BACKGROUND: Subclinical rejection and interstitial fibrosis and tubular atrophy (IF/TA) in protocol biopsies are associated with outcome. We study the relationship between histologic lesions in early protocol biopsies and histologic diagnoses in late biopsies for cause.
MATERIALS AND METHODS: Renal transplants with a protocol biopsy performed within the first 6 months posttransplant between 1988 and 2006 were reviewed. Biopsies were evaluated according to Banff criteria, and C4d staining was available in biopsies for cause.
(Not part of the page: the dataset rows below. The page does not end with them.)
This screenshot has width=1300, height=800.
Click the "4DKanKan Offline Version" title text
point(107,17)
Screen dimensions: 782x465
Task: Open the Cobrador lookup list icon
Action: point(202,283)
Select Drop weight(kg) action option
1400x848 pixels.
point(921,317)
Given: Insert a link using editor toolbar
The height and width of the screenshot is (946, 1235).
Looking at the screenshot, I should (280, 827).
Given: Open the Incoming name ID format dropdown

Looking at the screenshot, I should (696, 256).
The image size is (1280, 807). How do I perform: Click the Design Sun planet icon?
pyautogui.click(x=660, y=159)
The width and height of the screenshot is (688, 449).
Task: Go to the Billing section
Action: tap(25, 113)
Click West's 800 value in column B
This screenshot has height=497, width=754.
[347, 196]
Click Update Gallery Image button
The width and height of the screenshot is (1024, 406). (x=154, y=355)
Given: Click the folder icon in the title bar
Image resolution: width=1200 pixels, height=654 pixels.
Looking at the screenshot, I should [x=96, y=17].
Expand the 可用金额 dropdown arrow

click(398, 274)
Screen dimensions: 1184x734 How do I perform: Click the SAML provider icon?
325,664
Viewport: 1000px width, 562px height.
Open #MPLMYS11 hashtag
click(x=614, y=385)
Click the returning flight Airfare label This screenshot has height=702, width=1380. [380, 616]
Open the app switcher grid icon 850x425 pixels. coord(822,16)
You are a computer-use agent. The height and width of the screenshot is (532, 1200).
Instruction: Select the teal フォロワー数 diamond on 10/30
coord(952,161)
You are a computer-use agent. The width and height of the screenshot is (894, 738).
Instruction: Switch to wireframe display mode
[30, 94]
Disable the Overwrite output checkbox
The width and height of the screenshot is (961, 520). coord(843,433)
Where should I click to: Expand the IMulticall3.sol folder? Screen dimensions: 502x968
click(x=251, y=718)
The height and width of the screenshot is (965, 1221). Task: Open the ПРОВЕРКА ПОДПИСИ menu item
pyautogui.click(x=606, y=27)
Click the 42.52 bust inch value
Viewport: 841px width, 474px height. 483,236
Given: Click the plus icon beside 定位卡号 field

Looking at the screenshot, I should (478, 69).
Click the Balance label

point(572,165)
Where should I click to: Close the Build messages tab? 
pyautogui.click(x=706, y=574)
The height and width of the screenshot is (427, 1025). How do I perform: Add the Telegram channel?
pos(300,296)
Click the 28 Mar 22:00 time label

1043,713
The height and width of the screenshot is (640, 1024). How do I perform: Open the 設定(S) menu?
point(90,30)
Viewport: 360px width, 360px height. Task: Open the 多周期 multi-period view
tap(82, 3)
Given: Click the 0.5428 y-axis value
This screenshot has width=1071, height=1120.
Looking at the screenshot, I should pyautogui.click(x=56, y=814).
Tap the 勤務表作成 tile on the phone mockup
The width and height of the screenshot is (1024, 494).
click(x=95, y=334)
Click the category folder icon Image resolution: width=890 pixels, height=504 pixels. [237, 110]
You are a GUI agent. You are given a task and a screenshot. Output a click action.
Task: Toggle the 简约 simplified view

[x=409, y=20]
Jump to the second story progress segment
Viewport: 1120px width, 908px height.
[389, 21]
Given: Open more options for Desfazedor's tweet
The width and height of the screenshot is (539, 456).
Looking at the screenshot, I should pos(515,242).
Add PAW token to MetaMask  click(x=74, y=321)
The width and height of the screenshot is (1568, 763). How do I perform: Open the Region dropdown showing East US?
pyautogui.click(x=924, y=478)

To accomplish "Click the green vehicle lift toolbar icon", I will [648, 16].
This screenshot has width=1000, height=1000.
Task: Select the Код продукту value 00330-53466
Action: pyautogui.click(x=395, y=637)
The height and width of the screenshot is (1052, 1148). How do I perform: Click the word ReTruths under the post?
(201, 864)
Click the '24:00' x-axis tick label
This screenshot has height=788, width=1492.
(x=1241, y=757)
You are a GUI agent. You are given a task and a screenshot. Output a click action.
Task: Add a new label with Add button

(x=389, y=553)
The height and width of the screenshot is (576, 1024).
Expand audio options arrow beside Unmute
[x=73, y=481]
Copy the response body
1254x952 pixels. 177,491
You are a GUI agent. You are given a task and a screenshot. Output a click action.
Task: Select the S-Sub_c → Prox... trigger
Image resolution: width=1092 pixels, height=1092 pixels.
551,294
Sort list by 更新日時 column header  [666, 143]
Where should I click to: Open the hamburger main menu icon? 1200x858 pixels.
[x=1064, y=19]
RESULTS: Of the 517 renal transplants with a protocol biopsy, 109 had a subsequent biopsy for cause which showed the following histological diagnoses: chronic humoral rejection (CHR) (n=44), IF/TA (n=42), recurrence of the primary disease (n=11), de novo glomerulonephritis (n=7), T-cell-mediated rejection (n=4), and polyoma virus nephropathy (n=1). The proportion of retransplants (15.9% vs. 2.3%, P=0.058) and the prevalence of subclinical rejection were higher in patients with CHR than in patients with IF/TA (52.3% vs. 28.6%, P=0.0253). Demographic donor and recipient characteristics and clinical data at the time of protocol biopsy were not different between groups. Logistic regression analysis showed that subclinical rejection (relative risk, 2.52; 95% confidence interval, 1.1-6.3; P=0.047) but not retransplantation (relative risk, 6.7; 95% confidence interval, 0.8-58.8; P=0.085) was associated with CHR.
CONCLUSION: Subclinical rejection in early protocol biopsies is associated with late appearance of CHR.